Oğlanın babası panikle ayağa fırlamış;
“Oho bu katlak (kadar) mal verdikten keri, Setter oğlu Hetter'in kızını alırım oğluma'
***
İçinde bulunduğumuz, önümüze getirilen, yaşamak zorunda bırakıldığımız sorunlara bir göz attığımızda, halkın bu konjonktürde üzerine düşen sorumlulukları fazlasıyla yerine getirdiğini görüyoruz…
En ağır vergilerin altında eziliyor…
Ekmeğini sayıları 5 milyonu bulmuş mültecilerle paylaşıyor…

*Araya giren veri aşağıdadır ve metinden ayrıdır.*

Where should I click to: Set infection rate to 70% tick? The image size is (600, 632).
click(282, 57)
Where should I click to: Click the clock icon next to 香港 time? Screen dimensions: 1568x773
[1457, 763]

Açlık sınırının neredeyse eksi iki katı altında yaşıyor…
Ekonomik istikrarsızlık altında fakirleştikçe fakirleşiyor…
Ortalama neredeyse yılda iki kez sandık başına gidiyor…
15 Temmuz’da tankların üzerine çıkarak iradesini teslim almaya çalışanlarla çarpışıyor…

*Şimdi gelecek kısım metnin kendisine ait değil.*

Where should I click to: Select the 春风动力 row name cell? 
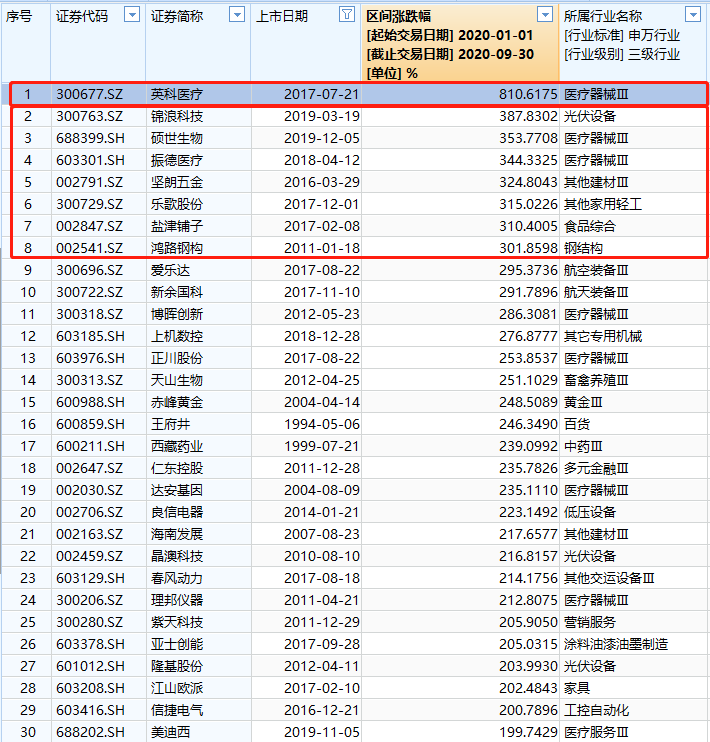pyautogui.click(x=177, y=578)
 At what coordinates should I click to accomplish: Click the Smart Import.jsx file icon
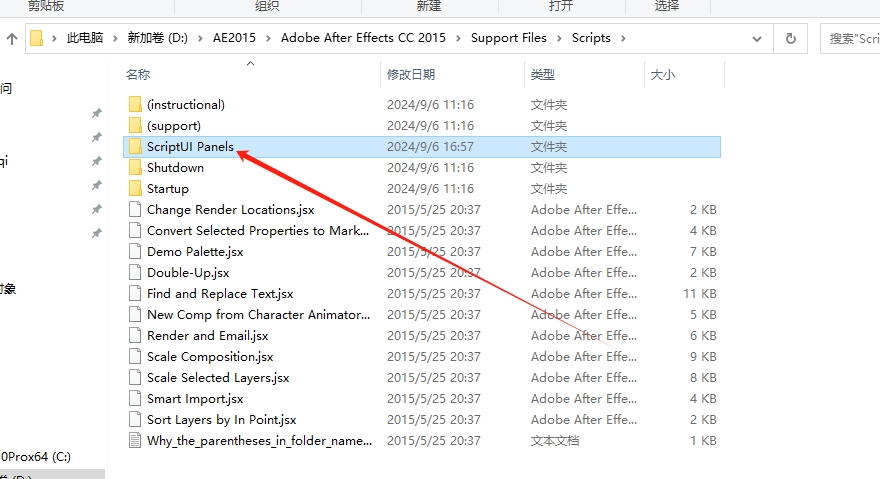[136, 399]

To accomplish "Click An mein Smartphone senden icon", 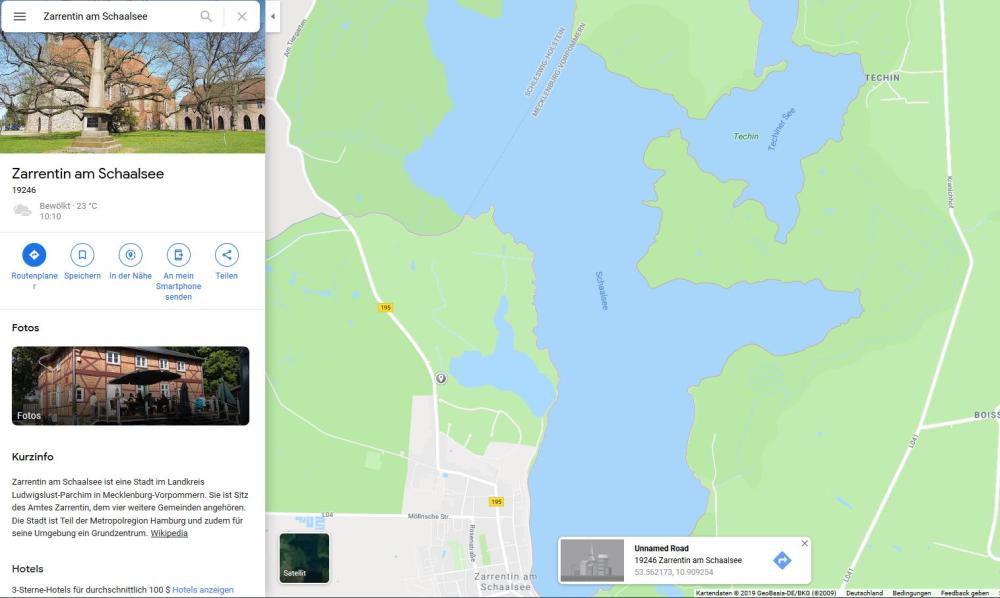I will pyautogui.click(x=179, y=255).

İradesine bir türlü sahip çıkamayanların; “Yine aldatılmışız...” cümlelerine evlatlarının binlercesini şehit vererek destek olmaya çalışıyor…
***
Bu kadar ödenen bedelin yanında, içinde bulunduğumuz duruma sebep olanların pantolonunun ütüsü bile bozulmazken, yırtılanın sadece halkın yakası olduğunu görmek biraz tuhaf…

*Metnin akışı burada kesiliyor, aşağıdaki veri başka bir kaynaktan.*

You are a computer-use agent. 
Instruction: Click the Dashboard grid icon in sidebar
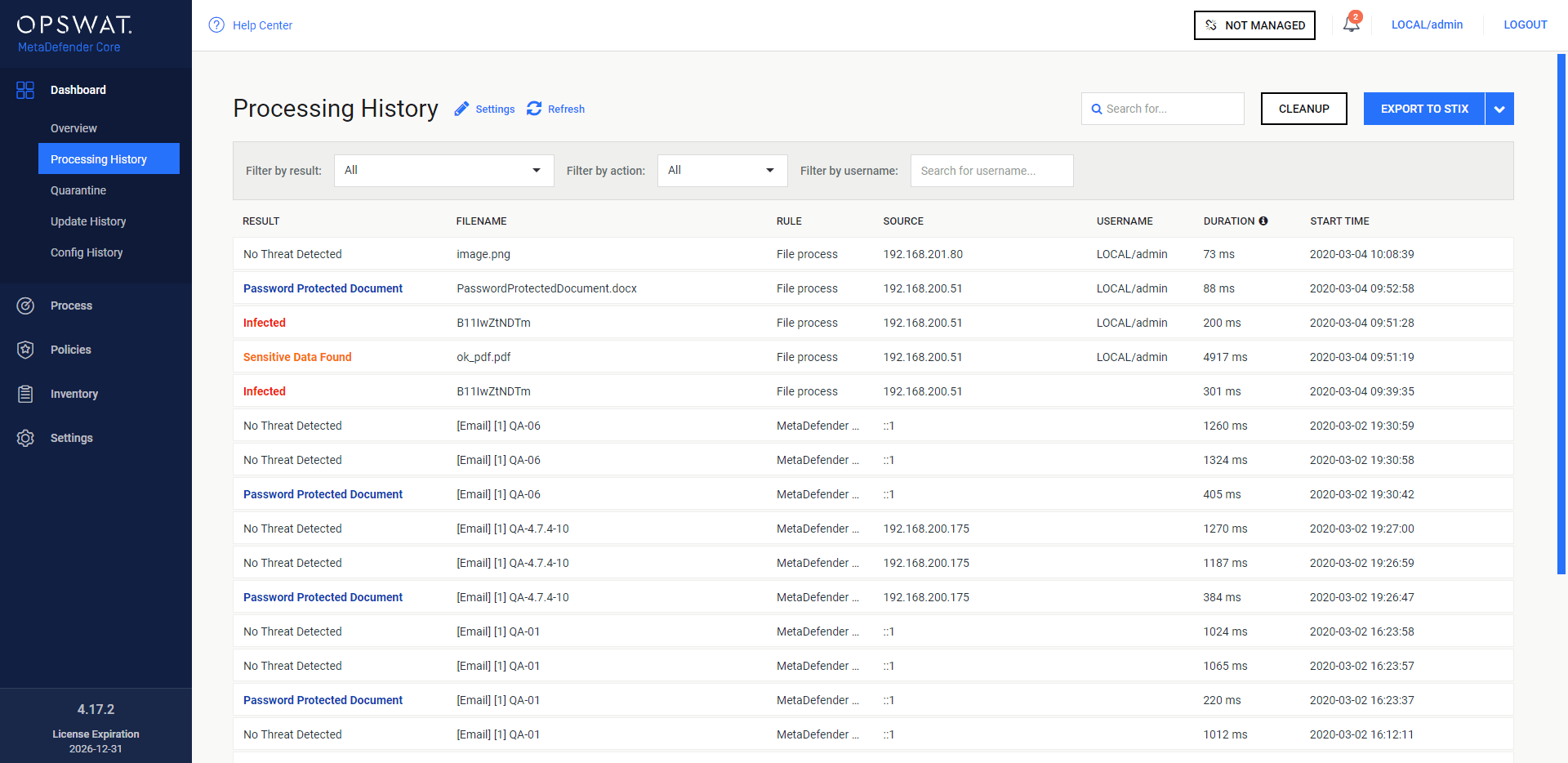click(25, 90)
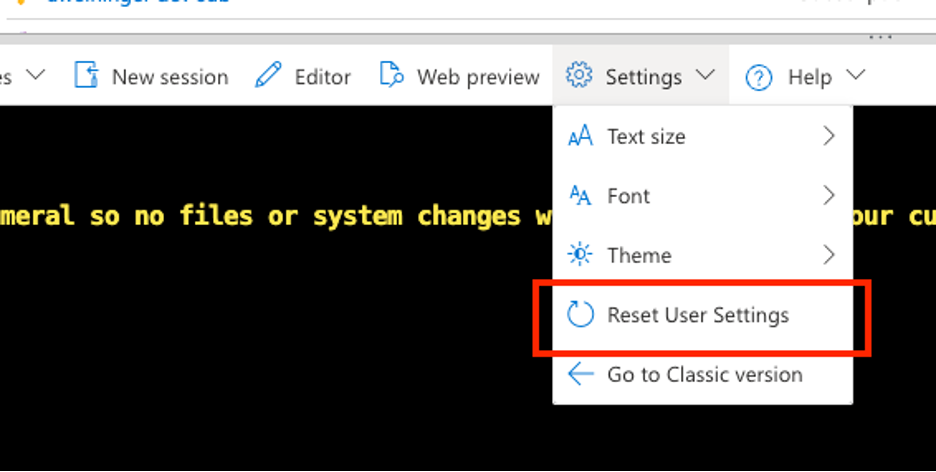Click the Theme sun icon
The image size is (936, 472).
pyautogui.click(x=580, y=256)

Tüm bu yaşananların, verilen onca desteğin üzerine hala halktan bir şeyler istemek, şartlar ortaya koymak, ölümü gösterip, sıtmaya razı ederek yönetmeyi bu halk hak etmiyor…
***
“Ne istediniz de vermedik...” diyenlere şayet işler bu minvalde giderse halk içinde yaşadığı sıkıntıları göstererek içinden çıkılmaz bir ders verebilir…
7 Haziran seçimlerinden halk bir ders verdiğine inanmış, ardından siyaset kurumundan sözler almıştı…
1 Kasım’da sandığa bu haleti ruhiye ile gitti…
Verilen sözler bir yana, ortaya bugün çıkan manzara, halkın taleplerinden hayli kopuk gözüküyor…
***
Siyaset kurumu ile halkın gündemi bambaşka…
Halkın gündeminde;
Taşerona kadro…
Vergi yükünün azaltılması…
İstihdamın çoğaltılması…
Sayıları hızla aratan mülteci krizi…
Asgari ücret artışı...
Emekliye zam…
Adil işleyen bir hukuk sistemi…
Şeffaflık…
Ekonominin düzlüğe çıkartılması…
Liste uzar gider…
Siyaset Kurumunu gündemi;
Başkanlık Sistemi…
Anayasa değişikliği…
***
Gündem birliği sağlanamazsa, bu kadar desteği halk kime verse;
“Setter’in kızı Hetter’i bile alır...” bilesiniz…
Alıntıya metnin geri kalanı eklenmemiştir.